To find differentially expressed genes, we used the Mann-Whitney U test, a non-parametric test that detects differences in the level of gene expression between two populations. The Mann-Whitney U test is advantageous for this application because it makes very general assumptions: (1) observations from both groups are independent and (2) the gene expression levels are ordinal (i.e., can be ranked). Thus the test applies to distributions of gene expression levels across cells, which rarely follow a normal distribution. Using the Mann-Whitney U test, we compared the distributions of expression levels of every gene separately. P values were adjusted using the Bonferroni correction for multiple testing. Different significance thresholds for determining whether a gene is differentially expressed were used for various analyses in this work.

TF and CSM lists

To identify genes that are transcription factors (TFs) or cell surface molecules (CSMs), we used manually curated lists. We obtained a list of Drosophila TFs from the FlyTF v1 database, (http://www.mrc-lmb.cam.ac.uk/genomes/FlyTF) and CSMs from (Kurusu et al., 2008). These lists were manually curated to remove spurious annotations and redundancies according to Flybase annotation, resulting in 1045 TFs and 955 CSMs.

Analysis methods for figures

Single-cell transcriptome analyses of neurons and glia in Figure 1.

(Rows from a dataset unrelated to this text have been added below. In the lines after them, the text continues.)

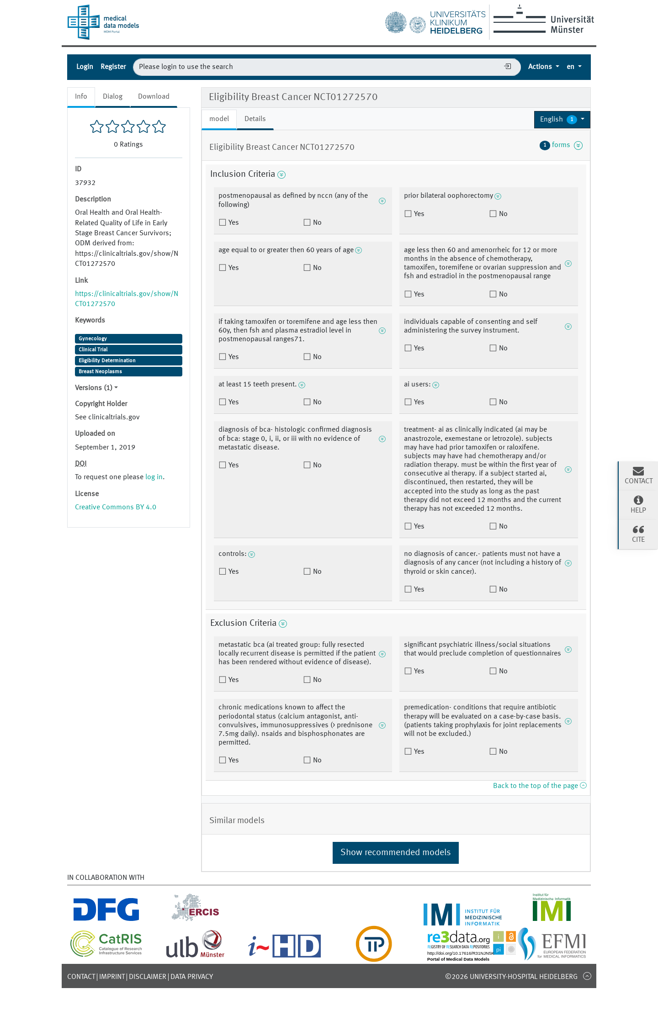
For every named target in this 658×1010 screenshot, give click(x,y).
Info (81, 96)
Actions (541, 67)
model (219, 119)
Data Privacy (191, 977)
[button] (562, 119)
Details (255, 119)
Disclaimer (147, 977)
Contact (81, 977)
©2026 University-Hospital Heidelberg (511, 977)
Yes (233, 223)
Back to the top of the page (539, 786)
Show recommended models (395, 852)
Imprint (112, 977)
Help (638, 504)
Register (113, 67)
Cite (638, 534)
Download (154, 96)
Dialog (112, 96)
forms (561, 145)
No (316, 223)
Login (84, 67)
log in (154, 477)
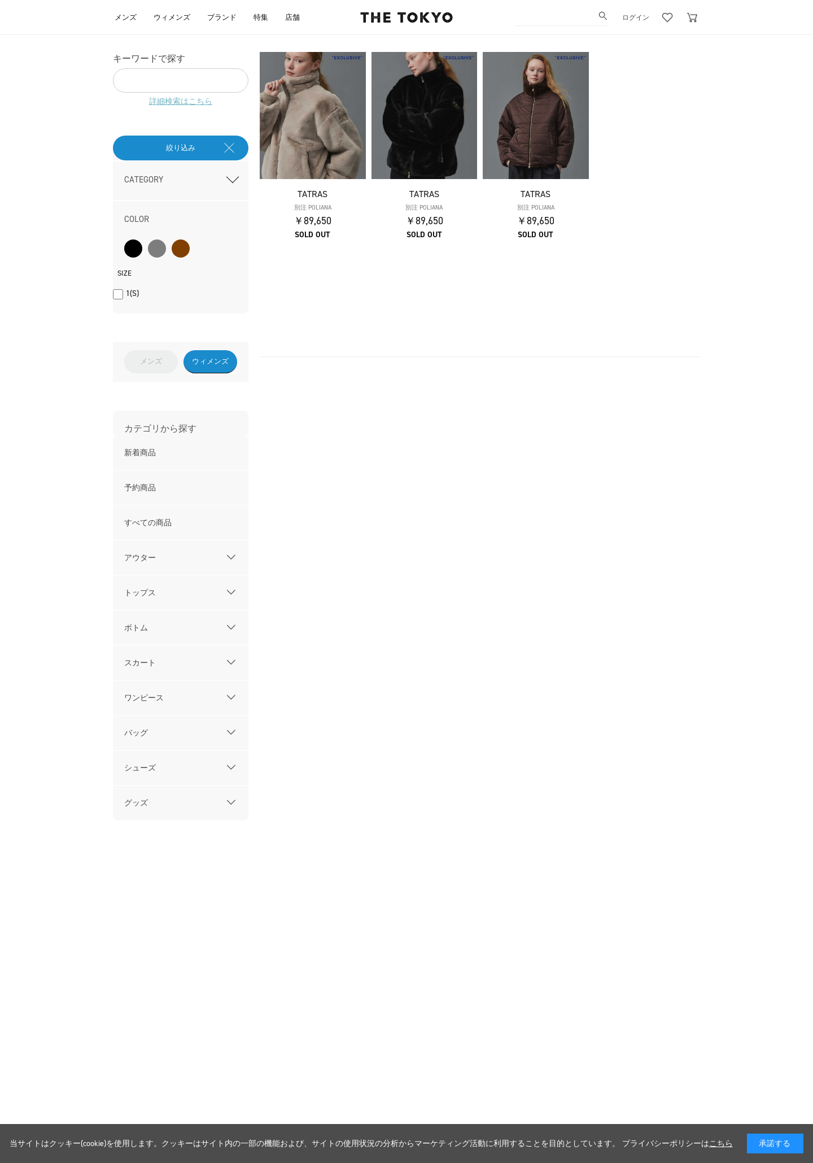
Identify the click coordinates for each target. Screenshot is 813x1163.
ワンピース (144, 697)
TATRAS (312, 194)
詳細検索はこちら (180, 101)
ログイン (635, 17)
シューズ (140, 768)
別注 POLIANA (312, 207)
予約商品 (140, 487)
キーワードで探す (149, 58)
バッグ (136, 733)
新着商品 (140, 452)
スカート (140, 662)
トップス (140, 592)
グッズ (136, 803)
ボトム (136, 627)
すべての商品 (148, 522)
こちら (721, 1143)
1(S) (132, 293)
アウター (140, 557)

We formed a population consisting of 946 GH146-GAL4+ cells and 67 alrm-GAL4+ cells. We performed dimensionality reduction and clustering analysis using PCA and tSNE as described above. We identified the top 500 overdispersed genes in the population. We used PCA to reduce dimensionality, retaining 7 significant PCs. Then we projected the population into a two-dimensional space using tSNE with perplexity 30 and learning rate 500 (Figure 1E). We also performed hierarchical clustering using complete linkage and a Euclidean metric based on manually selected neuronal and glial marker genes (Figure 1D).

Removal of GH146+ vPNs and APL neurons in Figure 2.

We initially formed a population consisting of 946 GH146+ cells. Using ICIM, we identified 158 genes that distinguish subtypes. We then projected the population into a two-dimensional space using tSNE. We observed several distinct subpopulations corresponding to GH146+ neuronal types that do not belong to the adPN or lPN lineages. Specifically, two clusters were composed of ventral PNs (vPNs), which robustly express several specific markers (Gad1, Lim1, and toy). Three other clusters were composed of APL neurons, which robustly express other specific markers (Wnt4, VGlut, and fd102C), and are arranged adjacent to one another by tSNE, reflecting the similarity of expression profiles among these cells. For subsequent analyses of GH146+ adPNs and lPNs, we removed these cells by excluding cells expressing 2/3 of these marker genes at >15 CPM.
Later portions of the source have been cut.